To gain a leg up on the competition, marketers must be willing to try new programs. Smart marketers develop test strategies, allow for sufficient data to be gathered during the test and move forward with the new program if the findings are positive.
Today, one of the best opportunities available to marketers is paid inclusion. In particular, I have witnessed several clients benefit from the Search Submit Pro program offered by Yahoo.
Yahoo’s program offers guaranteed inclusion in its index for any number of pages from your Web site. It also allows you to have complete control over the title and descriptions of your URLs. Data is submitted to Yahoo via XML feeds rather than being crawled by a search engine spider.
In addition, Yahoo’s paid inclusion program ensures more regular updates of your content than experienced with a crawler. The program is also very easy to track and allows you see exactly how much money you are spending and what your returns are.
But paid inclusion does come with a cost. Specifically, there is a fixed category rate that varies from 7 cents to 75 cents. Now before someone denounces Yahoo for charging marketers to list their Web pages in the natural search – and me as foolish for endorsing such a program – hear me out.
Yes, I understand that you might be disturbed by the notion of paying for clicks for what is ostensibly organic search, but once you understand the benefits and see a return, you might think otherwise.
I suggest you do yourself a favor and stick a toe in the water and give it a try – you might like it. I know numerous marketers from organizations big and small in just about every industry that have done just that and are more than happy they did.
In addition, the program is especially well suited for sites with short-term promotions.
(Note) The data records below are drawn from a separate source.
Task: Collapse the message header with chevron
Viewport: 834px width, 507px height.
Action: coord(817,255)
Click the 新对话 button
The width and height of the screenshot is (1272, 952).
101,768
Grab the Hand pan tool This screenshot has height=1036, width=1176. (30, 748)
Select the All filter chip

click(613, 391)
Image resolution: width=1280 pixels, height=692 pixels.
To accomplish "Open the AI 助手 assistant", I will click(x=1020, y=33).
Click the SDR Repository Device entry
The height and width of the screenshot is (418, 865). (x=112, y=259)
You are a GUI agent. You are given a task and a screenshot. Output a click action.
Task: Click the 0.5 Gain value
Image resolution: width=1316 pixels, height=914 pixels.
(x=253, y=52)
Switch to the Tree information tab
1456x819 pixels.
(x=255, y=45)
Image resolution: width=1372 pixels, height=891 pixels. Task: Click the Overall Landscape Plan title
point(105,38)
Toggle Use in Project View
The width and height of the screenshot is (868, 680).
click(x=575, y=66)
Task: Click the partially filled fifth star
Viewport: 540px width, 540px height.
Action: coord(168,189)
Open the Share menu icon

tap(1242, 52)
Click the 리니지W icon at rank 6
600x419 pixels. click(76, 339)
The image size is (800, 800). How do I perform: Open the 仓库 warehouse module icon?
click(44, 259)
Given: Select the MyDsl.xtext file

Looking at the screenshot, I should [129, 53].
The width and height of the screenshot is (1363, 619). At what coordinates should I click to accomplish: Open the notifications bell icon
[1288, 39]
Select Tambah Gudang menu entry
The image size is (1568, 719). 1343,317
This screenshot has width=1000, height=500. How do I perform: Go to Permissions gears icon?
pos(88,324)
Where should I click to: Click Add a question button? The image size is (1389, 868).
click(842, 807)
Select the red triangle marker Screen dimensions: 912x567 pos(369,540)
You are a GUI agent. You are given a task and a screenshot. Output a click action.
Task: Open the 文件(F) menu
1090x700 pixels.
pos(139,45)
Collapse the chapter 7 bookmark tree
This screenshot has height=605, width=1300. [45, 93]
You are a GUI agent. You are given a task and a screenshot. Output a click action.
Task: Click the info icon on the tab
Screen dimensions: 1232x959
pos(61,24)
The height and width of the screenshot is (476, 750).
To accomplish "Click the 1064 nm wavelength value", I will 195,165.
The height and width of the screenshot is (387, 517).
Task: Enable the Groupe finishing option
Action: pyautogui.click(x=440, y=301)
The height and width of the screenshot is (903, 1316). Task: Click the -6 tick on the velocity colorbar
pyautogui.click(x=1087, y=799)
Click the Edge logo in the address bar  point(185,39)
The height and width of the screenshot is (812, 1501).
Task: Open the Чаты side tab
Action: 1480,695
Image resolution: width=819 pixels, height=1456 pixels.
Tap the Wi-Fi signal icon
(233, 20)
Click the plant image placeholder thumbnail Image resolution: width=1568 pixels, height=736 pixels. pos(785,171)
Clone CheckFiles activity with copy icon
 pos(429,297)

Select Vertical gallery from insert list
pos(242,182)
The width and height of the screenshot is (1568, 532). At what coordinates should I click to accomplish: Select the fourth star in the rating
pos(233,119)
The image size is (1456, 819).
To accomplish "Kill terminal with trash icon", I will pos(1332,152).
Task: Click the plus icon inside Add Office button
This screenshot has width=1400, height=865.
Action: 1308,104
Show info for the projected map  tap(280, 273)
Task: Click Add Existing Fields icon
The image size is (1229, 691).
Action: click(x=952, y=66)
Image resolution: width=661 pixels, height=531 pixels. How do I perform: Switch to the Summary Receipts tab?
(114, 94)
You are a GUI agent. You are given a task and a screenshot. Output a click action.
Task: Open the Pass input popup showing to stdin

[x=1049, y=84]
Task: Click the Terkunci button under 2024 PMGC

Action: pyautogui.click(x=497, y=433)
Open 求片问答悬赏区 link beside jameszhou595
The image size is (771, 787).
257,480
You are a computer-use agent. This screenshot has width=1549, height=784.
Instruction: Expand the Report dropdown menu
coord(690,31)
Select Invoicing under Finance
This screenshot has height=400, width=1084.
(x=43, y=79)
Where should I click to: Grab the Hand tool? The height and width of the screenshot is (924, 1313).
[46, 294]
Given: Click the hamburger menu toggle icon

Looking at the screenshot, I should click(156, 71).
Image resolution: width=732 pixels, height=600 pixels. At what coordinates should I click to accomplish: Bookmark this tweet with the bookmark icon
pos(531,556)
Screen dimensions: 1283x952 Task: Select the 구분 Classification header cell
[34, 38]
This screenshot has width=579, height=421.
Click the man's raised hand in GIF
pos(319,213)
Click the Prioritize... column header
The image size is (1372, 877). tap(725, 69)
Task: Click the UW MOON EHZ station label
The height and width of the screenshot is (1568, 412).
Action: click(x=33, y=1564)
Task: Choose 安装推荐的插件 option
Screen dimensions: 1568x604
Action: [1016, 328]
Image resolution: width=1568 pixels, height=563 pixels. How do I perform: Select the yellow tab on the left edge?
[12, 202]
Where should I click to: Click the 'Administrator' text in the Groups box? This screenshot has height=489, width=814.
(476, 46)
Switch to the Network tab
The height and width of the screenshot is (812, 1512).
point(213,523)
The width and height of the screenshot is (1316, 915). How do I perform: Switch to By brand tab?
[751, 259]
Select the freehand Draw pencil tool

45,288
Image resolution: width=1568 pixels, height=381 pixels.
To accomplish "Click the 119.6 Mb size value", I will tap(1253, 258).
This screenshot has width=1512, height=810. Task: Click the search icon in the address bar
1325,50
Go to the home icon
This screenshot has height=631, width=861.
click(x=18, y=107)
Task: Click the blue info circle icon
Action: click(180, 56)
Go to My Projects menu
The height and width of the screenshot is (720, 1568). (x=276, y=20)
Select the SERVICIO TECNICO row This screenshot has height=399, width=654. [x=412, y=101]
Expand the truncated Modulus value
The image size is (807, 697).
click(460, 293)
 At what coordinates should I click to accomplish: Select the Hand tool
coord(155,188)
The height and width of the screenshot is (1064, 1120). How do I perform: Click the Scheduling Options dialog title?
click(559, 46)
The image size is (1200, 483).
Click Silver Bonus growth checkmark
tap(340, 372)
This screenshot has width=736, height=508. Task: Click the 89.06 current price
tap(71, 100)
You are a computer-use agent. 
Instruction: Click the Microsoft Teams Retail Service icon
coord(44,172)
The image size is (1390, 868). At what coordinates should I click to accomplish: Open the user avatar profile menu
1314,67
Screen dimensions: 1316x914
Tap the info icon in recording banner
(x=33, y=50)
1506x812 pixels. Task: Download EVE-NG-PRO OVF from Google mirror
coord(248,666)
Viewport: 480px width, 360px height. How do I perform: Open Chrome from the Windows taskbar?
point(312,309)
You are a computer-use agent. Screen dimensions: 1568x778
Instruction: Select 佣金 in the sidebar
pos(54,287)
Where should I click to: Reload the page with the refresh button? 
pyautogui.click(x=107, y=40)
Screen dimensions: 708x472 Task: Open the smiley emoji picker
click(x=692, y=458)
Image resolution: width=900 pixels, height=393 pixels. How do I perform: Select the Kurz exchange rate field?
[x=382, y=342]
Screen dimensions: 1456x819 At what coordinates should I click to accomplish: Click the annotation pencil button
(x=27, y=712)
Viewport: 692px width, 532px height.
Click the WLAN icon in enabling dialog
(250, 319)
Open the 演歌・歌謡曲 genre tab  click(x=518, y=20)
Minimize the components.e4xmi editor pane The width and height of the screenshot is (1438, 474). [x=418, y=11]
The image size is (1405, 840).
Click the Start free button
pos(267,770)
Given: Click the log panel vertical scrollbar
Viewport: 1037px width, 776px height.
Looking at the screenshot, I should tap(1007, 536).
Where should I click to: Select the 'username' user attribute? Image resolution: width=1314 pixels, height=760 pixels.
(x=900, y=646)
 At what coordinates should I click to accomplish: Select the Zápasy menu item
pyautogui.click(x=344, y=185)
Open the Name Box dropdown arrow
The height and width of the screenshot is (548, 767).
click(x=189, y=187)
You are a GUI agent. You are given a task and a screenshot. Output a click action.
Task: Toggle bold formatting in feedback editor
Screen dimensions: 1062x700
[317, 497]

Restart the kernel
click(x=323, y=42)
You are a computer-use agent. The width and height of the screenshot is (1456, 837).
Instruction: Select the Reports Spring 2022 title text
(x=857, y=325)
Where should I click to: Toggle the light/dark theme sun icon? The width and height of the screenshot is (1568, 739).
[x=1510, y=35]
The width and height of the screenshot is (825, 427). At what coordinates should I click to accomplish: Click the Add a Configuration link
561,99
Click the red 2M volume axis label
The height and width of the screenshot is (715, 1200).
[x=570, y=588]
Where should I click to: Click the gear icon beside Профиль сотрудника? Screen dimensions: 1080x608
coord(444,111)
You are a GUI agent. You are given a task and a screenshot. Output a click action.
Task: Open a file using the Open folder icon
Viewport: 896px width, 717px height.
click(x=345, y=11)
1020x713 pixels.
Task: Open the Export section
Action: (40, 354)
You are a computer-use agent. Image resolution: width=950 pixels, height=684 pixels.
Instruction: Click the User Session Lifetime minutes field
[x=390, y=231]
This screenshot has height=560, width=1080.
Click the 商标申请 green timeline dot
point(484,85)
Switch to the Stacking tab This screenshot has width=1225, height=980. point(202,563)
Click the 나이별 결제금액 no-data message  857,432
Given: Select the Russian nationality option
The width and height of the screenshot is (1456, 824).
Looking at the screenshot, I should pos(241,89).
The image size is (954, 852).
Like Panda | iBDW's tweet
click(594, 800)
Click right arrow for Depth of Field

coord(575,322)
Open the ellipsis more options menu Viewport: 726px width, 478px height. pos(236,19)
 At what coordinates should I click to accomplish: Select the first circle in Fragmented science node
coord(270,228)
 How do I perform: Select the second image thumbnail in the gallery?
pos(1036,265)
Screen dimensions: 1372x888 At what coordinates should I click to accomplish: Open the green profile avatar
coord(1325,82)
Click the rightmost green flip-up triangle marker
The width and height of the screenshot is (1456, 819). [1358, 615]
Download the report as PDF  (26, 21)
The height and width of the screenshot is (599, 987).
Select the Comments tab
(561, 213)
The quick refresh times allow you to quickly change your creative to emphasize a special or add additional pages to further maximize that promotion. Once it has ended, you simply update your feed again.
Another benefit of paid inclusion is control. In short, it allows advertisers to select what content goes into the feed. It’s your choice; you can add your home page or just your deep product pages. But note that content that is more informational may not be the best fit for paid inclusion as, given the nature of the content, you might struggle to show a positive ROI.
One note of caution, however: In the spirit of full disclosure, I have also seen examples of this program not delivering a positive ROI for one reason or another, but that has certainly been the minority.
It is important to note that while paid inclusion is a great option for marketers today it does not supplant SEO. Sorry, but the fundamental rules still apply.
If you want to succeed in organic search, you still need to optimize your site. Remember that while Yahoo is one of the three major players in search, it still trails Google in market share of searches by a healthy margin, according to most industry researchers.
Paid inclusion should be considered an ancillary component of your investment in search, as your SEO campaign will never succeed if your site fails to provide the information to or convert users.
To get started with paid inclusion, set aside a fixed budget and do a test for 30 to 60 days. But before you start the test, be sure to set some goals. Such objectives usually consist of ROI, revenue and brand exposure. Set up proper tracking so you can gauge your results. Then you’ll be ready to go.
Start with your home page and some select category pages as well. This will enable you to not only test the benefits of the Quick Links (which allow users to dive directly into three pages in addition to the home page), but it will also allow you to test some direct entrances to category pages as well.
If your test results are positive you will have found an additional tool to help you achieve your marketing goals. In the process, remember to take advantage of the ease of tracking this program offers to measure spend and return.